Richardson campaigned in the first-primary state Wednesday, a day after a poll showed that 47 percent of likely Democratic voters said they didn't know enough about him to have an opinion.

"All I want is for you to keep your powder dry. Wait until you see all the candidates. Wait until you see the debates. Wait until you see who has the best record and the best plan to lead our country," Richardson said at New England College. "Don't get swayed by rock-star status or polls or how much money we've raised. I did OK in that area, but I'm not in the stratosphere."

According to their campaigns, Sen. Hillary Rodham Clinton raised $26 million in the first quarter, followed closely by Sen. Barack Obama, $25 million, with former Sen. John Edwards third at $14 million. All are breathtaking sums compared to figures from previous presidential years.

Richardson said he had raised $6 million and had more than $5 million cash on hand.
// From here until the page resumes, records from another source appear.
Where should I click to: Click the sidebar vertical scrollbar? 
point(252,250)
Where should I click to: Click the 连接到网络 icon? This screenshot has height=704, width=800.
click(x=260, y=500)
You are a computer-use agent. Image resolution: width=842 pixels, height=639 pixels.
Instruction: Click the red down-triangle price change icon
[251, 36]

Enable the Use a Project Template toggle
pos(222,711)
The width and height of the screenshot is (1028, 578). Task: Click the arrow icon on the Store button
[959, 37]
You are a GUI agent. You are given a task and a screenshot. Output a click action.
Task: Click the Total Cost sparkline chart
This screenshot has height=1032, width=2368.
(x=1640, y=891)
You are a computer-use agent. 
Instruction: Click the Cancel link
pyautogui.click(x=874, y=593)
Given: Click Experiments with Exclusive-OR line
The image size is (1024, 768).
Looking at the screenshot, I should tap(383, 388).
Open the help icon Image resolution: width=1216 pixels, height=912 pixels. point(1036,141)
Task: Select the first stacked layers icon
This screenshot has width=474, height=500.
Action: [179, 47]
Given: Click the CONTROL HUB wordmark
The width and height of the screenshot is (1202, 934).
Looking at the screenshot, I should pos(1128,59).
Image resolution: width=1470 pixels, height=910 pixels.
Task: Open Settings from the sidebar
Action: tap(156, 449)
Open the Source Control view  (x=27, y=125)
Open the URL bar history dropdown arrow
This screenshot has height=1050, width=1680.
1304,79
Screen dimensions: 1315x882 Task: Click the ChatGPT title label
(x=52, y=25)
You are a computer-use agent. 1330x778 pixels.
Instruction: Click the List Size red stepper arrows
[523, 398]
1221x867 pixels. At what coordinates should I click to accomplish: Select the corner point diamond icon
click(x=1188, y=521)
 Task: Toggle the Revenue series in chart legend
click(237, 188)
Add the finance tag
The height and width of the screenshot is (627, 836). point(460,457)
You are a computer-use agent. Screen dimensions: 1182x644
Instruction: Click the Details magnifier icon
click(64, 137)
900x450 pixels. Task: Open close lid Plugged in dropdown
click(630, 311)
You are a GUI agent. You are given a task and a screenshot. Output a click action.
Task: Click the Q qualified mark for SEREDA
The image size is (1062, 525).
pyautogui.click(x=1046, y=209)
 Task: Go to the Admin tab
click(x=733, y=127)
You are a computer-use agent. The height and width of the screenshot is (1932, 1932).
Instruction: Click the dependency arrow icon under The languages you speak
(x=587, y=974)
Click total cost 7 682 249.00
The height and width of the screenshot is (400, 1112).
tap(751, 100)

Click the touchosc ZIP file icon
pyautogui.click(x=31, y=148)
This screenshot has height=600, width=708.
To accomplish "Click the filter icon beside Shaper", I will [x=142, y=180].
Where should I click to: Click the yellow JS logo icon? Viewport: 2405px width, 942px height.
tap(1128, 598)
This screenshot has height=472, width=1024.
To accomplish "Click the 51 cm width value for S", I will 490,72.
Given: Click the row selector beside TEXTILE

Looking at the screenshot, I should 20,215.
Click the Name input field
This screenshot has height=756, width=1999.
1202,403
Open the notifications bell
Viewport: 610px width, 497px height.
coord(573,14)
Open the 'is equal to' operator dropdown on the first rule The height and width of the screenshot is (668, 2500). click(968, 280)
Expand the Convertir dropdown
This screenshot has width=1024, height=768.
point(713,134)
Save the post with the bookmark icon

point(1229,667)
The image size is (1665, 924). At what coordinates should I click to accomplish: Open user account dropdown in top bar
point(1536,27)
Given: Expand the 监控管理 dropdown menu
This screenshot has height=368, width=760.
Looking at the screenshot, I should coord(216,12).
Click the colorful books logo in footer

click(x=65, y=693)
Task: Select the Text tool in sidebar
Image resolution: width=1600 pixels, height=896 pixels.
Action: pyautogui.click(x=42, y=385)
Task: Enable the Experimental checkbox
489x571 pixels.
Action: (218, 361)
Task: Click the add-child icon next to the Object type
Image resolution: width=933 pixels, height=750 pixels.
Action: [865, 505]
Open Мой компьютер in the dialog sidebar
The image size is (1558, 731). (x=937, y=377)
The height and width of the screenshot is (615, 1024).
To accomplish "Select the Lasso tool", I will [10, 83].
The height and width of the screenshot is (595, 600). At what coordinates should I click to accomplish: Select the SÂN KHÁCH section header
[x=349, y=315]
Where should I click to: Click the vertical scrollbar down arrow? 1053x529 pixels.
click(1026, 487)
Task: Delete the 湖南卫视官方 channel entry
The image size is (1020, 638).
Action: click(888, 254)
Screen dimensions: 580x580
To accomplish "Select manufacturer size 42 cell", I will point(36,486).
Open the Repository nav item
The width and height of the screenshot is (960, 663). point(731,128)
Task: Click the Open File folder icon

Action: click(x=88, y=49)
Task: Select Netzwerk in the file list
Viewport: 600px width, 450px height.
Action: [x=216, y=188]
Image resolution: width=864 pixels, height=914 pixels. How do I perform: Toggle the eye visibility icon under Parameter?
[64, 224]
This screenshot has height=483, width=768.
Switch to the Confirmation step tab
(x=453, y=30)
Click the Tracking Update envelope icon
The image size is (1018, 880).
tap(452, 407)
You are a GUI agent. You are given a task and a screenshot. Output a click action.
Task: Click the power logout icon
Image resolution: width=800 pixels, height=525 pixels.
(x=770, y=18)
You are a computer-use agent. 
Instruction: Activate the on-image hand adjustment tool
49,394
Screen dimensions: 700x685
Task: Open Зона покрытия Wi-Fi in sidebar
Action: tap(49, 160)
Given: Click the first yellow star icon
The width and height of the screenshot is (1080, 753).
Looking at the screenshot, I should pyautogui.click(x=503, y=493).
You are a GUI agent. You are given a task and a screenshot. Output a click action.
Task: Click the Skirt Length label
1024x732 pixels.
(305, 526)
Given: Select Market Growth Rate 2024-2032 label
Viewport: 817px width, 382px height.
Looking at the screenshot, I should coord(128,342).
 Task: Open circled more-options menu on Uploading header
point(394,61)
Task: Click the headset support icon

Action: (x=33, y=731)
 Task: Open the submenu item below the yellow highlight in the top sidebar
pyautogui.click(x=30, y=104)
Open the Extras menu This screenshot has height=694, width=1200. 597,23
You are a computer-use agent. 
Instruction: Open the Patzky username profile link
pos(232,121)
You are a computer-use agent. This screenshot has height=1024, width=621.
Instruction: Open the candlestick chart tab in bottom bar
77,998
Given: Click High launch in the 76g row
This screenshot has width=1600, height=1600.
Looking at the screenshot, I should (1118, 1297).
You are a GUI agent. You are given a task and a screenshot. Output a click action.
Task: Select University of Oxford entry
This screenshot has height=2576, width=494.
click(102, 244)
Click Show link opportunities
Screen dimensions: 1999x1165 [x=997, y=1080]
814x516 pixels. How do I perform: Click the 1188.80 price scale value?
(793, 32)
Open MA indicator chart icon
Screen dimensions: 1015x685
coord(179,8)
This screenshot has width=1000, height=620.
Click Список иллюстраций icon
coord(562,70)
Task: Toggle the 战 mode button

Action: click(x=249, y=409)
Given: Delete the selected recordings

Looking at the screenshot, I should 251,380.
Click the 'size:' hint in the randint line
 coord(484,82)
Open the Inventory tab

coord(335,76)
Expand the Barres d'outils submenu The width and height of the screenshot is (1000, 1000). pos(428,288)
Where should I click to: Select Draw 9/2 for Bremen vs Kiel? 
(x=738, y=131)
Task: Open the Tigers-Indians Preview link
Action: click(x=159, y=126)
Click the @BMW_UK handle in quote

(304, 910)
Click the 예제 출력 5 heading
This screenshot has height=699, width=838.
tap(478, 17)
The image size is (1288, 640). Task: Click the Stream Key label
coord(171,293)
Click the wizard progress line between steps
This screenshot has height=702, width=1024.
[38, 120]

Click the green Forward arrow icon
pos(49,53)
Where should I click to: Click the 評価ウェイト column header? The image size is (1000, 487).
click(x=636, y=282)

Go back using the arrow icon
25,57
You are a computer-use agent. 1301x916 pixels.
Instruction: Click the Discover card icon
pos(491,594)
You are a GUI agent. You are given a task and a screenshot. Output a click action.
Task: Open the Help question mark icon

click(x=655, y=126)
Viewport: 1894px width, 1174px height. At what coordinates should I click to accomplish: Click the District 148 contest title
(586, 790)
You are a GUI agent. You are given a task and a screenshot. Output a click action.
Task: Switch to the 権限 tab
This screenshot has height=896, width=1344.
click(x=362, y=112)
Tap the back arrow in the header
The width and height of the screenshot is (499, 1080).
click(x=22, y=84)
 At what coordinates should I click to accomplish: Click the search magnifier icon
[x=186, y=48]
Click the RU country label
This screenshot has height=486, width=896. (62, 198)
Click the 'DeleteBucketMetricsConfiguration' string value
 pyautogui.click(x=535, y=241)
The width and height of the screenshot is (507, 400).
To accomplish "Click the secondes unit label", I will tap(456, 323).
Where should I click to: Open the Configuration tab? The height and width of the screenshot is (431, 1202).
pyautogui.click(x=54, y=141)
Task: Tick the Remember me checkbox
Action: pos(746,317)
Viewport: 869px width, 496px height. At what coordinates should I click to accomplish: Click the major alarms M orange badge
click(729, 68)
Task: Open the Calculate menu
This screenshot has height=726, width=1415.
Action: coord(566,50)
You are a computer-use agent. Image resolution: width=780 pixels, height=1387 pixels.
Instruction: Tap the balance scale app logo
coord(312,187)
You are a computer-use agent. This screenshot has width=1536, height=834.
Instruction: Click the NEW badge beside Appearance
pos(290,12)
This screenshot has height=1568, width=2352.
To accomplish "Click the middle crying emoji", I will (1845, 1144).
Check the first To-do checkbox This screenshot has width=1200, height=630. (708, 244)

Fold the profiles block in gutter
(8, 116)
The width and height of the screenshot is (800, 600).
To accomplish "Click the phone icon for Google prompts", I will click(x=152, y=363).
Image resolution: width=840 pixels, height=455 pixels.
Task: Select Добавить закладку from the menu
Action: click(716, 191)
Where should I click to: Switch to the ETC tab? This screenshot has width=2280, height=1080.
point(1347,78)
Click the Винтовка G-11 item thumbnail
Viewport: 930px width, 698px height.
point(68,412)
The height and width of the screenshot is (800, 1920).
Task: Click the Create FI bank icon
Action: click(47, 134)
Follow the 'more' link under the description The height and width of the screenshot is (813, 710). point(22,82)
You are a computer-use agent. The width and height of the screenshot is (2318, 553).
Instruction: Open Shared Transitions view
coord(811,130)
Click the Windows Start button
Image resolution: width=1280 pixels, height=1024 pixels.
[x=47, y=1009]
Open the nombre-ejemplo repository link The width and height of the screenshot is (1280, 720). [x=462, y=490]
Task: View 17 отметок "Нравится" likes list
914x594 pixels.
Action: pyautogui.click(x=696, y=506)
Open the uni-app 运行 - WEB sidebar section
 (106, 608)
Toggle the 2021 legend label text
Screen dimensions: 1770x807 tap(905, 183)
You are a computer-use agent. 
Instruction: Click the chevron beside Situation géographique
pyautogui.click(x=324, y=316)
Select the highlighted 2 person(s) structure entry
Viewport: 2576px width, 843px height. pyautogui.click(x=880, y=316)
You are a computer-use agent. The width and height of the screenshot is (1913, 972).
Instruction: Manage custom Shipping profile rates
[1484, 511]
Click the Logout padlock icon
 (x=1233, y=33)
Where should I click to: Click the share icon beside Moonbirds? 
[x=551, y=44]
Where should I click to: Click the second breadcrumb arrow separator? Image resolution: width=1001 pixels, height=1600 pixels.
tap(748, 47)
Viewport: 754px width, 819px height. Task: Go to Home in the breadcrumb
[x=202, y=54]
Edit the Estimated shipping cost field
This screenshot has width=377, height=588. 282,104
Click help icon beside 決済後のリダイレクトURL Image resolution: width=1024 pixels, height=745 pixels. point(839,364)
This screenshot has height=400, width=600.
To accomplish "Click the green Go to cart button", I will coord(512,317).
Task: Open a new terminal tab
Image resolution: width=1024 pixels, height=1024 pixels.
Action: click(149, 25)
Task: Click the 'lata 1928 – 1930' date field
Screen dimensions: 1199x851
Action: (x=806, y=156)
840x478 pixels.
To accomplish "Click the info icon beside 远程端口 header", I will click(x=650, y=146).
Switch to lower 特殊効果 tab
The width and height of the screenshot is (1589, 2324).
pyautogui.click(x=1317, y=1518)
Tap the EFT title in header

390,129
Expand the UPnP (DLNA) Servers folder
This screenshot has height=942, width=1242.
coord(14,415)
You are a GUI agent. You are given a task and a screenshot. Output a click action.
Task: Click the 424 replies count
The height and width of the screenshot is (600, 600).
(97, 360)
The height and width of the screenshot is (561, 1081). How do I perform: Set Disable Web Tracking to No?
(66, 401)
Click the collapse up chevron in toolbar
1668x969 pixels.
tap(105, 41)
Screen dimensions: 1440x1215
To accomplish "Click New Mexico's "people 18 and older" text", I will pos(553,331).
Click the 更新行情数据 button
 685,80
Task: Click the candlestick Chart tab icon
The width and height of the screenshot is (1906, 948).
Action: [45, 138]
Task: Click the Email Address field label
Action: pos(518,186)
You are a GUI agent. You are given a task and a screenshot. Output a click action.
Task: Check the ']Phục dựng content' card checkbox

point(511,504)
"I've only been doing this two months," he said later at Dartmouth College. "I had a legislative session. I'm a governor. I have a day job. I've got to work."

Those comments came in response to an audience member who said in any other election cycle Richardson likely would be the front-runner, but not in the age of the "Clinton-Obama political machine."

"Forgive me for being so blunt," the man told Richardson. "But how do you plan to compete and also, would you accept a vice president position if it was offered to you?"

Richardson ignored the second question but answered the first by ticking off his advantages: foreign policy experience, being a governor and coming from a Western state. He said he may not have Clinton or Obama's money, but he intends to outwork them.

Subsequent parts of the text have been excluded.